1 Coronavirus response asymmetries in the Global North and Global South

New challenges and recommendations

Phillip Santos

Introduction

The explosive, devastating, and expansive impact of the new coronavirus induced COVID-19 pandemic on the complete horizon of modern human existence is by now a matter of common knowledge. Subsequent to its outbreak, most governments introduced extraordinary measures aimed at arresting, containing, and eliminating the deadly new coronavirus. Key among these were, on the one hand, those measures that severely restricted human mobility, intimacy, right to assembly, and economic activity among other things. On the other hand, and more significantly, are the different ways in which governments from across the divide between the Global North and Global South stepped in to mitigate the impact of the pandemic on their populations. These extraordinary developments reveal three old but still exigent issues about the unique vulnerabilities and position of the Global South, in particular Africa, relative to highly developed countries in the Global North.
First, that the way the global economy is currently organized exposes both the underclasses or marginalized social groups in the Global North and, more significantly, the economically disenfranchised masses of the Global South, to the extreme effects of global crises—health or otherwise. Second, that global media in highly developed societies still dominate the flows of information across the world with consequential implications on the ideas and information shaping responses to crises in the Global South. Third, that news media and opinion leaders in the Global North continue to portray Africa in ethnocentric, patronizing, and condescending colonist discursive frames. COVID-19 has also shown that vulnerability to viral pandemics is universal although their effects are suffered and experienced disparately by people across the world depending on their sociocultural practices and values as well as their economic circumstances. Moreover, it is now also axiomatic that as long as there is human mobility across national borders, regions, and continents, everyone is as safe as the weakest members of society across the world. Therefore, the baseline argument in this chapter is that without addressing the pervasive asymmetries in the distribution and circulation of economic as well as cultural resources across the globe, the human species remains wholly vulnerable to the mortal effects of viral pandemics as well as other catastrophic crises now and in the future.
Consequently thus, it seems logical and prudent if not ineluctable that countries in the Global North synergistically foster cooperation and solidarity in capacitating both the economic stamina and communications infrastructure of the Global South, in particular Africa, which is the weakest part of this region.

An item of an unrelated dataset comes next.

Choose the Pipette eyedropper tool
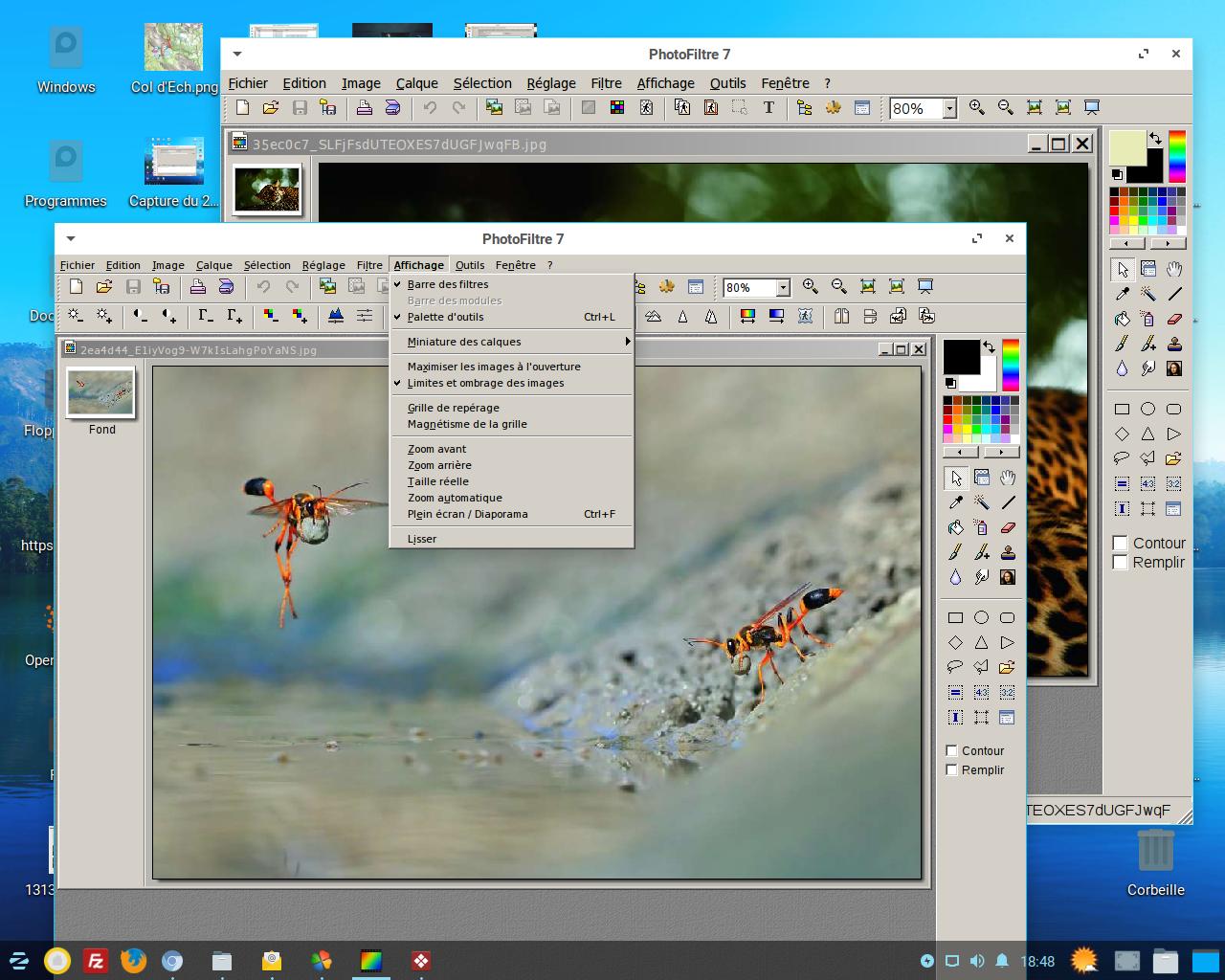The image size is (1225, 980). 955,502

If not out of a sense of moral obligation, this could be done at least for the former’s own self-preservation. Either way, the human species will be left better positioned and prepared to collectively confront, contain, eliminate, and preclude potentially catastrophic global or localized crises in the future. This chapter draws on the dependency paradigm and the New World Information and Communication Order (NWICO) debates to bring attention to the unfinished business toward the achievement of an egalitarian, inclusive, and just global community, which is imperative to building national and regional capacities as well as mutual cooperation between countries of the Global North and the Global South, in response to any future epidemics, pandemics, and other crises.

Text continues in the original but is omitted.